Schweizer Unternehmen, die Bauprodukte in der Schweiz und den anderen europäischen Ländern vertreiben, müssen in Zukunft grundsätzlich die Anforderungen des DPP erfüllen. Dies erfordert Anpassungen in den Prozessen, bietet aber auch die Möglichkeit, durch ein hohes Ökodesign-Rating die Wettbewerbsfähigkeit zu verbessern. Die Schweiz arbeitet zudem daran, ihre Gesetzgebung anzupassen, um die Kompatibilität mit dem EU-System zu gewährleisten und Schweizer Unternehmen die Teilnahme am digitalen Binnenmarkt zu ermöglichen. Dies wird mittelfristig eine Übernahme der DPP-Regeln für den Schweizer Binnenmarkt zur Folge haben.

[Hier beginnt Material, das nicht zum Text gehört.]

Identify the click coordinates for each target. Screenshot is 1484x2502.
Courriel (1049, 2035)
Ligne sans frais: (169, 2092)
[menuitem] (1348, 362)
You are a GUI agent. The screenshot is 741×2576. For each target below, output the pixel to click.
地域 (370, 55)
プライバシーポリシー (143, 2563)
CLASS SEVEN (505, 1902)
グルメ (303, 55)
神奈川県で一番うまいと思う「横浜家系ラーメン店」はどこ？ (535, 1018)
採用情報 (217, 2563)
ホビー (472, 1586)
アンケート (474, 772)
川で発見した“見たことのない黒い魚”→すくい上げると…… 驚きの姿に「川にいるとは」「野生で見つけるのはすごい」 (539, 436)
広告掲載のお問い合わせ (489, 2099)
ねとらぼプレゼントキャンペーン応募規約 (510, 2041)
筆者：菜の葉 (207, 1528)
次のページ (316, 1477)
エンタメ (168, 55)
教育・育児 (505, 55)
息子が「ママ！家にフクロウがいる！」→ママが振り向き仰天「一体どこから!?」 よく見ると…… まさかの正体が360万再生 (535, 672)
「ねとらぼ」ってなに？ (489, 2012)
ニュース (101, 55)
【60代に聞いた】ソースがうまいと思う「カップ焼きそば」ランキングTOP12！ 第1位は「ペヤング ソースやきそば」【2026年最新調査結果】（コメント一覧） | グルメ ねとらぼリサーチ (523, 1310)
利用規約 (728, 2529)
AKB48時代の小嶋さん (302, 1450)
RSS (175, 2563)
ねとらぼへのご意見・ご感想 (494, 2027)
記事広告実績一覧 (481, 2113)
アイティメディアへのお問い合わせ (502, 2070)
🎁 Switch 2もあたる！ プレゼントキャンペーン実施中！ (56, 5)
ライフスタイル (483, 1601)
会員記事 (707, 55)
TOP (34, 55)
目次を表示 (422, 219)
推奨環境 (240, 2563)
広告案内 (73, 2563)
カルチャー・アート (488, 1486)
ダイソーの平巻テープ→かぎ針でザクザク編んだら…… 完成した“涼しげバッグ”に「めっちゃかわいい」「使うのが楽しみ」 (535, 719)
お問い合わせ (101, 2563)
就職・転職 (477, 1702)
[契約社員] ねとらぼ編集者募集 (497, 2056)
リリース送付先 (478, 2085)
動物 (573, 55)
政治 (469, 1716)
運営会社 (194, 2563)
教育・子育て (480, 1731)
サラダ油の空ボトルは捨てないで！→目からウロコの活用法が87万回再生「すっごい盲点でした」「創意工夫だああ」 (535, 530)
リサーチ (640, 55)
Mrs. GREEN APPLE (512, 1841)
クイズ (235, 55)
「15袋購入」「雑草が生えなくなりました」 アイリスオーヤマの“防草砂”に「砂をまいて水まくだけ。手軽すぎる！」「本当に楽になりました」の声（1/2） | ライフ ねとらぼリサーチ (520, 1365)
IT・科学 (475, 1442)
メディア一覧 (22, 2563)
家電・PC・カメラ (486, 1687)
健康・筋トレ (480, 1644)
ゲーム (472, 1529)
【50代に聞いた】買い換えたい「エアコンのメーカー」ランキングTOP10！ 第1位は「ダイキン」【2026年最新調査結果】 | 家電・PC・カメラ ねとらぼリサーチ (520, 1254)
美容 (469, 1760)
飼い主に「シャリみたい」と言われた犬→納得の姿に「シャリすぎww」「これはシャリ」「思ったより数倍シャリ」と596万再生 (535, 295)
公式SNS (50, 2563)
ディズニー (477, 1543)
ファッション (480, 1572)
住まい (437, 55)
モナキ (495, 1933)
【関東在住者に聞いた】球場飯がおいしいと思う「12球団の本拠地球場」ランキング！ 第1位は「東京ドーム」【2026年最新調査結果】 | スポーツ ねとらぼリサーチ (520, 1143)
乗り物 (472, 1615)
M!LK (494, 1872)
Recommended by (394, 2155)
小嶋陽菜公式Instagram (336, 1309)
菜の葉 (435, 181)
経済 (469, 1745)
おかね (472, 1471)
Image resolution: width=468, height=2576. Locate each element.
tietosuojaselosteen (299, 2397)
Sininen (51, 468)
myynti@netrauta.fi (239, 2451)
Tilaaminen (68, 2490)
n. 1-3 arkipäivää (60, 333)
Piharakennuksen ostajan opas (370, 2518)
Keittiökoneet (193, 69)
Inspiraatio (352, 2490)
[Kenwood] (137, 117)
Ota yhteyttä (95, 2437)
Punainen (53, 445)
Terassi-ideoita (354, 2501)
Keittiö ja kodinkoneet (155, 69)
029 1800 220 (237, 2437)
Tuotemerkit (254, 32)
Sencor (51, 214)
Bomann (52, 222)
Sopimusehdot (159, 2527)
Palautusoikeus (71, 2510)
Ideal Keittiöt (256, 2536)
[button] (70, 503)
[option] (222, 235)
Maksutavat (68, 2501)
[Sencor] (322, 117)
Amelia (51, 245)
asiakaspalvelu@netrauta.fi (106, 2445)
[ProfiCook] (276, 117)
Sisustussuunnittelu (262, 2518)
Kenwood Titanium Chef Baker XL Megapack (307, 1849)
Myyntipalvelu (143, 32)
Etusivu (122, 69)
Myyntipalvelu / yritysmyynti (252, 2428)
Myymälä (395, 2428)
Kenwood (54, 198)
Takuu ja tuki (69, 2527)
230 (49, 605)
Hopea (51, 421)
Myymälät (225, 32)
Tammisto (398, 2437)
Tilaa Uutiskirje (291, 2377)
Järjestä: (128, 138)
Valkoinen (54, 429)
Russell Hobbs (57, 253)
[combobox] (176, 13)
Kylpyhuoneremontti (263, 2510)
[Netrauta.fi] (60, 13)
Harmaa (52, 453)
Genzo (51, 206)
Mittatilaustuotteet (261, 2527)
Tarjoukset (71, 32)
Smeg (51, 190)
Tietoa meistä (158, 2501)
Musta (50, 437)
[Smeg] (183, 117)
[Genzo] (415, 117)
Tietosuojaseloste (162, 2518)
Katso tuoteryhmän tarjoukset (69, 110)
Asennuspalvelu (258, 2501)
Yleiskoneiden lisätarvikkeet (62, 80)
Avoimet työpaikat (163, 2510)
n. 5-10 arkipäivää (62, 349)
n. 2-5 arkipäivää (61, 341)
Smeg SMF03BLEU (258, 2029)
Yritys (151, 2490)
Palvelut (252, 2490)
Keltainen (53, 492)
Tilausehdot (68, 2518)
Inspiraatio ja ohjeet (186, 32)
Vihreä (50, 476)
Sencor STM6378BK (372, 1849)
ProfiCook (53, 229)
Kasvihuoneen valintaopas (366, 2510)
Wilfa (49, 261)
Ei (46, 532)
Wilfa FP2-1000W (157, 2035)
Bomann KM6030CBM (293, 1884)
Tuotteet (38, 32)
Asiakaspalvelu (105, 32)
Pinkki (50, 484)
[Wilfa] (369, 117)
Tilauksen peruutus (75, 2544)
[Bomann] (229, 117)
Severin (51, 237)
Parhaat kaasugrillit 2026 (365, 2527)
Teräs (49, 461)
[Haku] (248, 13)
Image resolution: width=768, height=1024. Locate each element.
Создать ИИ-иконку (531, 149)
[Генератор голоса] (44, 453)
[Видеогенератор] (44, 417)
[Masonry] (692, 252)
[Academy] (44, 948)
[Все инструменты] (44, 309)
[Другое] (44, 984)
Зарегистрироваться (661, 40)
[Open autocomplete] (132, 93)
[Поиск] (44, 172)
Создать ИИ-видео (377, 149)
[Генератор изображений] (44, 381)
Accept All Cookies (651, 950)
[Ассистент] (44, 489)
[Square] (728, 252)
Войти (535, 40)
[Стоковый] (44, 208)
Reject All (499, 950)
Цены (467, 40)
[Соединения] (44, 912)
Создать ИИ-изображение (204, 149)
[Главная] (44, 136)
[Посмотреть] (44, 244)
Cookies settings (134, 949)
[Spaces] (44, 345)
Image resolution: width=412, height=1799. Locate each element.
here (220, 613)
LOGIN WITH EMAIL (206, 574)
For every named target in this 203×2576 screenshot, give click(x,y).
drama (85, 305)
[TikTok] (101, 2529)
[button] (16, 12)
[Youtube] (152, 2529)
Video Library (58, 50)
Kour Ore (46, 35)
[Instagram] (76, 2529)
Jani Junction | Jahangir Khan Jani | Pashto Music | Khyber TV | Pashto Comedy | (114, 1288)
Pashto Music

Dieses Whitepaper richtet sich an Bauunternehmer, Hersteller und Händler von Bauprodukten (Inverkehrbringer), Architekten, Ingenieure, BIM-Manager, Datenverantwortliche sowie Regulierungsbehörden. Insbesondere sollen Fachleute angesprochen werden, die für die Implementierung und Verwaltung von BIM-Prozessen und den DPP im Rahmen von openBIM-Projekten verantwortlich sind.
Zur Hervorhebung von Informationen kommen Infoboxen zum Einsatz.
Die in diesem Buch angegebenen QR-Codes bzw. QR-Codes verweisen entweder auf die Quellen der Bilder oder auf weiterführende Informationen. In den digitalen Versionen sind die QR- Codes klickbar (ebenso wie die Querverweise in lila im Text) bzw. in der Webvariante entfallen die QR-Codes und die Verknüpfungen wurden stattdessen mittels dem Vermerkt (Link) eingebettet.
1 Whitepaper «Digital vernetzte Bauproduktdaten als Grundlage für die Zirkularität»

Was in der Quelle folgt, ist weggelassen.